Selected extract ::
To make analysis easier, you want to convert the manufacturer codes used in the dataset to the manufacturer names. 

First, display the count of each manufacturer code value used in the dataset (found in the `mfr` column). 

Then, [create a new column with the appropriate manufacturer name for each entry](https://pandas.pydata.org/docs/getting_started/intro_tutorials/10_text_data.html), using this mapping:

    A = American Home Food Products
    G = General Mills
    K = Kelloggs
    N = Nabisco
    P = Post
    Q = Quaker Oats
    R = Ralston Purina

> Note: While the tutorial linked above uses the [`replace`](https://pandas.pydata.org/pandas-docs/stable/reference/api/pandas.Series.replace.html) function, using the [`map`](https://pandas.pydata.org/pandas-docs/stable/reference/api/pandas.Series.map.html) function instead can often be much faster and more memory efficient, especially for large datasets.

In [5]:
# Display the count of values for the manufacturer code ("mfr" column), then 
# create a new column containing the appropriate manufacturer names.

# See which manufacturer codes we have
cereal['mfr'].value_counts()

K    23
G    22
P     9
Q     8
R     8
N     6
A     1
Name: mfr, dtype: int64

In [6]:
# Now do the mapping (could also use replace() instead of map(), but map is faster)
cereal['mfr_name'] = cereal['mfr'].map({
    'A' : 'American Home Food Products',
    'G' : 'General Mills',
    'K' : 'Kelloggs',
    'N' : 'Nabisco',
    'P' : 'Post',
    'Q' : 'Quaker Oats',
    'R' : 'Ralston Purina'})

# Check a few rows to see if it worked
cereal[['name', 'mfr', 'mfr_name']].head(20)

Unnamed: 0,name,mfr,mfr_name
0,100% Bran,N,Nabisco
1,100% Natural Bran,Q,Quaker Oats
2,All-Bran,K,Kelloggs
3,All-Bran with Extra Fiber,K,Kelloggs
4,Almond Delight,R,Ralston Purina
5,Apple Cinnamon Cheerios,G,General Mills
6,Apple Jacks,K,Kelloggs
7,Basic 4,G,General Mills
8,Bran Chex,R,Ralston Purina
9,Bran Flakes,P,Post


## Part 4: Visualization 

Let's do some more data exploration visually.

First, as you did in [Data Exploration 01](https://byui-cse.github.io/cse450-course/module-01/exploration-01.html), import the Altair library the conventional way.](https://altair-viz.github.io/getting_started/starting.html#the-chart-object).

In [7]:
# Import the Altair library the conventional way.

Brief 1 :: Shift the coordinates in the rows running from the one containing "GUNNER BLACK DIAMOND (36, 208)" through the one containing "विदेश (129, 35)" by adding 114 to every number, and write out all of those rows again with the new values. Leave the pictures out.
The cereal extract and the rows are unrelated to each other.

Data drawn from a collection ::

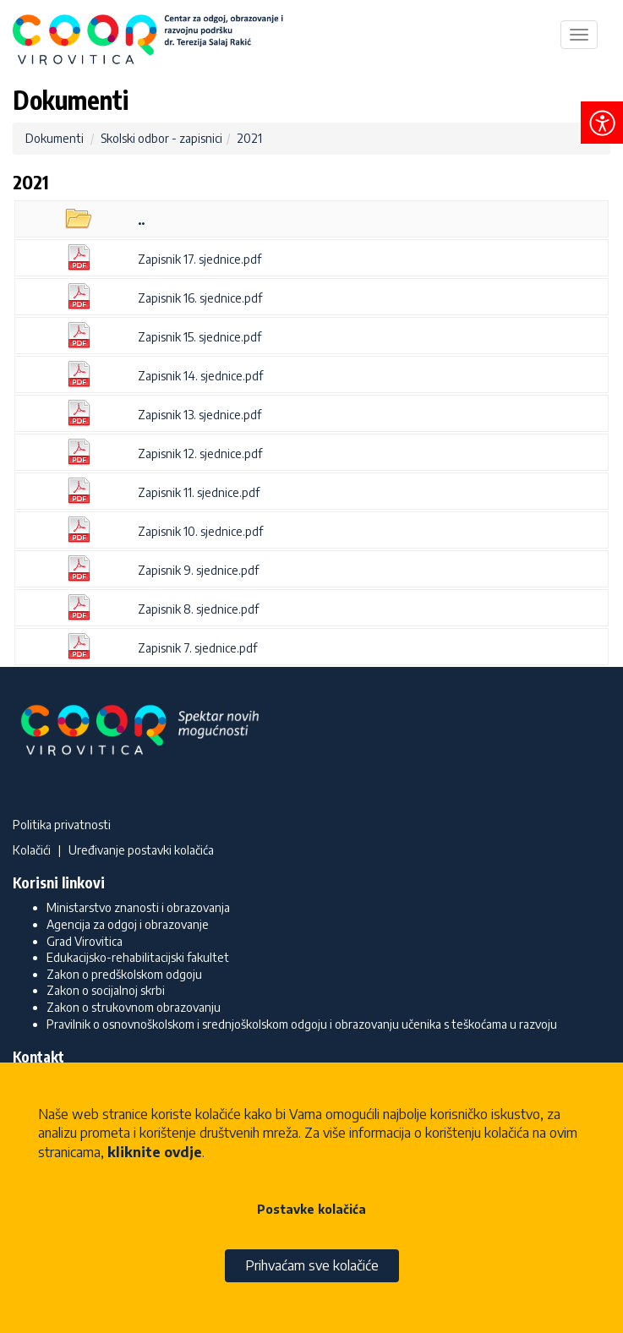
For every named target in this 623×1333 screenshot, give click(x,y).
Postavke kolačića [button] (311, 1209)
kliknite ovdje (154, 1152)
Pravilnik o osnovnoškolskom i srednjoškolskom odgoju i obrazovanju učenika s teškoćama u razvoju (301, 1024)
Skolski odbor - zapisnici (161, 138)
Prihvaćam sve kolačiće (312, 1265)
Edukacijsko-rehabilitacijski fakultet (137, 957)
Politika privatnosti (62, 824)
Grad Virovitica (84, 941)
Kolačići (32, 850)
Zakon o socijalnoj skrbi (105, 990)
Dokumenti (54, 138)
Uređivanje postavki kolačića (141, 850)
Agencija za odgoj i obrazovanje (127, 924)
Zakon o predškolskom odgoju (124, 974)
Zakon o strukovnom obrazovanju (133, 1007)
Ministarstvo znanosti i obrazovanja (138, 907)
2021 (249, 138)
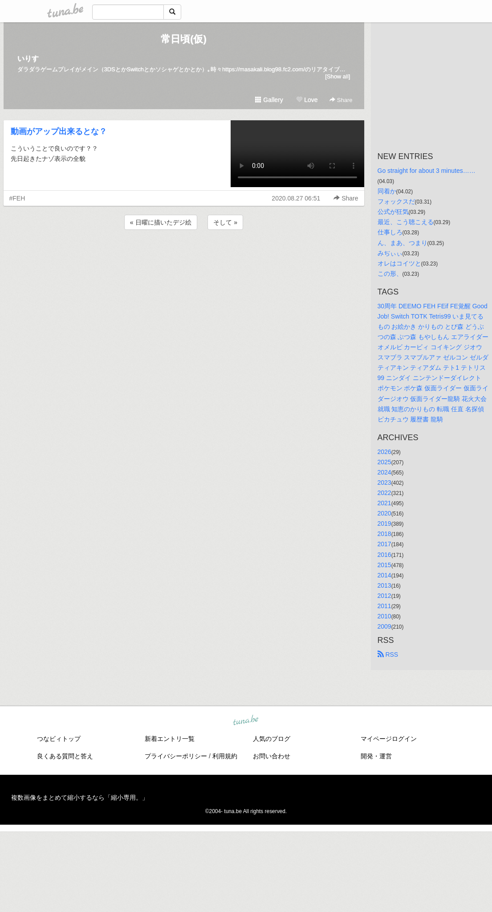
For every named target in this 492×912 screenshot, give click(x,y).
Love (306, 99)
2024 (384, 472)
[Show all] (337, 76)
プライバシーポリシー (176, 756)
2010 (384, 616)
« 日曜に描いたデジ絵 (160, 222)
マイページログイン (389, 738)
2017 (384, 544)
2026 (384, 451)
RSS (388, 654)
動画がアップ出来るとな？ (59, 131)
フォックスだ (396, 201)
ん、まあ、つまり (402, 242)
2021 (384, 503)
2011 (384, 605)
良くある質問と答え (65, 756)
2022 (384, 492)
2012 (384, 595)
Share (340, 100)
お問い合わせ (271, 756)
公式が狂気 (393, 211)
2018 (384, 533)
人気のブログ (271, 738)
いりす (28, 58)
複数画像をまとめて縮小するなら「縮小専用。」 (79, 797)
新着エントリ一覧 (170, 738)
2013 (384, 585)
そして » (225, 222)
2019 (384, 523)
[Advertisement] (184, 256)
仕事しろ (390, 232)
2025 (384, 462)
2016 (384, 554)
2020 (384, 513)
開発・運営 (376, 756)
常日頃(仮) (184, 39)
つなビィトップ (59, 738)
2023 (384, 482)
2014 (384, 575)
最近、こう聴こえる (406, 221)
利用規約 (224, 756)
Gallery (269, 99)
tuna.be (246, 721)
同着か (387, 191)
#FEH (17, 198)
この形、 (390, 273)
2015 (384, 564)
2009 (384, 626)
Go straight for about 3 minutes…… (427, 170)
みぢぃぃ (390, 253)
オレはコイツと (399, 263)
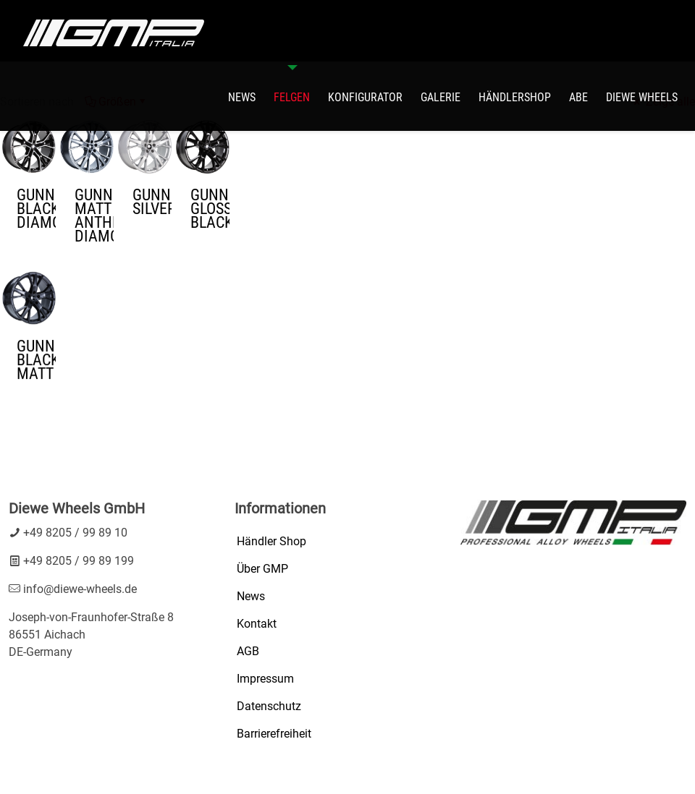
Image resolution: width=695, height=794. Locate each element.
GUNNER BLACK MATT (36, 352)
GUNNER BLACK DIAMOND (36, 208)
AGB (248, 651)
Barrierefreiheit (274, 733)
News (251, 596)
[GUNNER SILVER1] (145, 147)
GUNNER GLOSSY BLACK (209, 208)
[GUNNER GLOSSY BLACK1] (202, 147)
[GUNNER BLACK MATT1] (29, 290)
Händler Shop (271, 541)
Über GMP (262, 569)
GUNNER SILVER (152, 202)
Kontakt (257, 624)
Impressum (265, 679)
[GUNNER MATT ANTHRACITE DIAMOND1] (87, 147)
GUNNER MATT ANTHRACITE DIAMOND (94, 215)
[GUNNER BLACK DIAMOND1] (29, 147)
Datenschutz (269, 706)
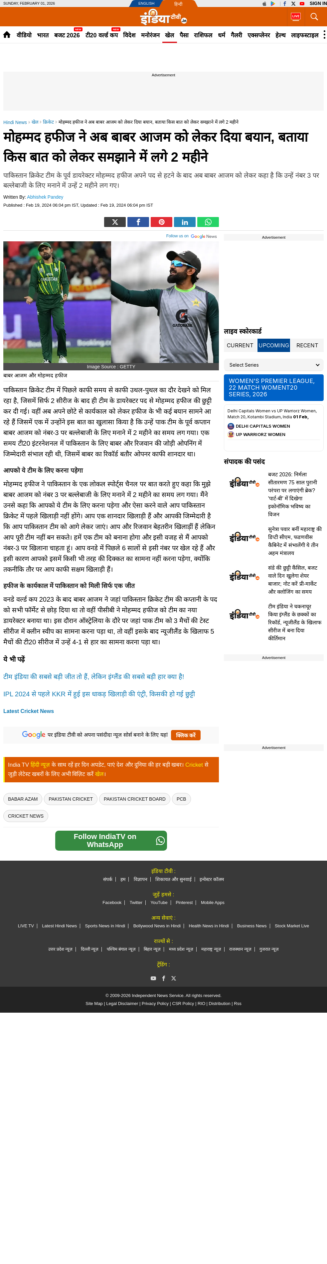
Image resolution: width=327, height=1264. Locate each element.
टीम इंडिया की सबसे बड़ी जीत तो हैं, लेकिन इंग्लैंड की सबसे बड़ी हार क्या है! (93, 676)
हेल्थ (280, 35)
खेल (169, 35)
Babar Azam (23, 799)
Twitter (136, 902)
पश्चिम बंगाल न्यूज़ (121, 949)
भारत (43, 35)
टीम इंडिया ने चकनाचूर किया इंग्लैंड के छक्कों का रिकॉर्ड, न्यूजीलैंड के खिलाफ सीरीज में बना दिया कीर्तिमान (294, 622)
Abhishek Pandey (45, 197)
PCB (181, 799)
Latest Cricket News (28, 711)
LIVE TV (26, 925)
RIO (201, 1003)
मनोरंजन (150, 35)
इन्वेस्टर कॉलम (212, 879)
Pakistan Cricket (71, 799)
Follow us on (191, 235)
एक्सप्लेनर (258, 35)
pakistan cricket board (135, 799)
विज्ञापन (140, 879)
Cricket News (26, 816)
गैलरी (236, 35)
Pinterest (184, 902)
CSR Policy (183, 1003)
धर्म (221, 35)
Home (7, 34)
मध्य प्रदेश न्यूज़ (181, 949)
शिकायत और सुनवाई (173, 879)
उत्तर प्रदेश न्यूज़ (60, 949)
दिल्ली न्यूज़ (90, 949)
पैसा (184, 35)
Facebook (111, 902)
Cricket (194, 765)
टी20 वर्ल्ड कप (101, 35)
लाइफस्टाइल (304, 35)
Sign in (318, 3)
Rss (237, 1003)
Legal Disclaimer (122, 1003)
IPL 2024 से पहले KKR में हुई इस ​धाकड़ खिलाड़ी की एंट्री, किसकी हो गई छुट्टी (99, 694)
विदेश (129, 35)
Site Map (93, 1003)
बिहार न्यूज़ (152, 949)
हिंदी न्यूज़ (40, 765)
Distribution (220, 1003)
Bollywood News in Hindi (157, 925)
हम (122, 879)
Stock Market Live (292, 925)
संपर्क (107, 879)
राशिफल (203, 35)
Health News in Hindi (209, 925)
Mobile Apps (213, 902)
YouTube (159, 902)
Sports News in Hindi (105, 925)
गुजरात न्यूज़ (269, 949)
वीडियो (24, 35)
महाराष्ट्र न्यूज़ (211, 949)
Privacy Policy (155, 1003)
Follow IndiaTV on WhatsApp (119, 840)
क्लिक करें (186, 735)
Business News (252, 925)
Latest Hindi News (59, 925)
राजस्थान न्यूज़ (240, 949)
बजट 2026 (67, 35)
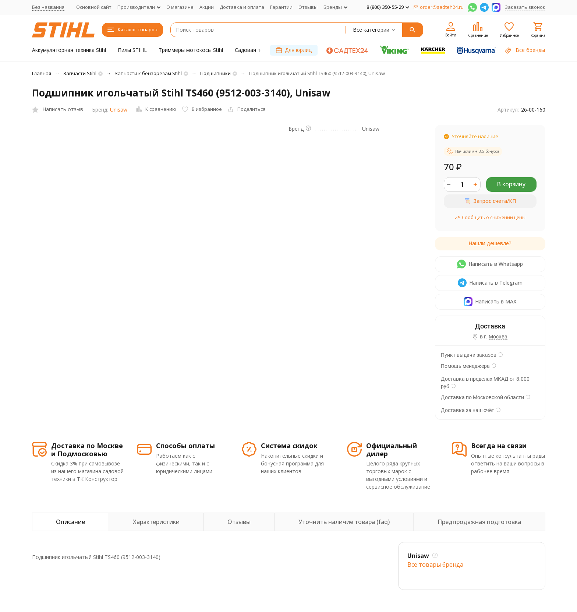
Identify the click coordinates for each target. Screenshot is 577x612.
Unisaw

Brief 2 :: According to the cereal extract, which function is often faster and more memory efficient than `replace`?

Written answer 1 ::
GUNNER BLACK DIAMOND (150, 322)
AGB (362, 765)
Barrierefreiheit (388, 847)
News (365, 710)
[GUNNER SILVER1] (259, 261)
GUNNER GLOSSY BLACK (323, 322)
[GUNNER GLOSSY BLACK1] (316, 261)
[GUNNER BLACK MATT1] (143, 404)
Händler Shop (385, 655)
Über GMP (376, 683)
GUNNER SILVER (266, 316)
Kontakt (371, 738)
Impressum (379, 793)
[GUNNER MATT ANTHRACITE DIAMOND1] (201, 261)
GUNNER MATT ANTHRACITE DIAMOND (208, 329)
[GUNNER BLACK DIAMOND1] (143, 261)
Datenschutz (383, 820)
Image resolution: width=327, height=1264. Locate each element.
टीम इंडिया की सबसे बड़ी जीत तो हैं, लेकिन इंग्लैंड की सबसे बड़ी हार क्या है! (207, 790)
हेल्थ (394, 149)
खेल (283, 149)
Babar Azam (137, 913)
Twitter (250, 1016)
पश्चिम बंगाल न्यूज़ (235, 1063)
भारत (157, 149)
टीम इंडिया ने चकनाचूर किया इंग्लैंड के छक्कों का रिकॉर्ड, न्यूजीलैंड के खिलाफ सीरीज में बना दिया कीर्तिमान (408, 736)
Abhishek Pandey (159, 311)
PCB (295, 913)
Latest Cricket News (142, 825)
LIVE TV (140, 1039)
RIO (315, 1117)
मनोरंजन (264, 149)
इन्वेस्टर कॉलम (326, 993)
Pakistan Cricket (185, 913)
Follow us on (305, 349)
एक्सप्लेनर (372, 149)
pakistan cricket board (249, 913)
विज्ञापन (254, 993)
Cricket News (140, 930)
गैलरी (350, 149)
Pinterest (298, 1016)
CSR Policy (297, 1117)
धर्म (335, 149)
Home (121, 148)
मध्य प्रदेश न्यूज़ (295, 1063)
शिकायत और सुनवाई (287, 993)
उत्तर प्रदेश न्यूज़ (174, 1063)
दिल्ली न्यूज़ (204, 1063)
पैसा (298, 149)
Facebook (225, 1016)
Cricket (308, 879)
टी20 वर्ल्ड कप (215, 149)
लाइफस्टाइल (418, 149)
Sign in (432, 117)
Rss (351, 1117)
Legal Disclaimer (236, 1117)
IPL 2024 से पहले KKR में हुई इस ​धाकड़ खिलाड़ी की एंट्री, किसकी हो गई छुट्टी (213, 808)
विदेश (243, 149)

Written answer 2 :: The `map` function.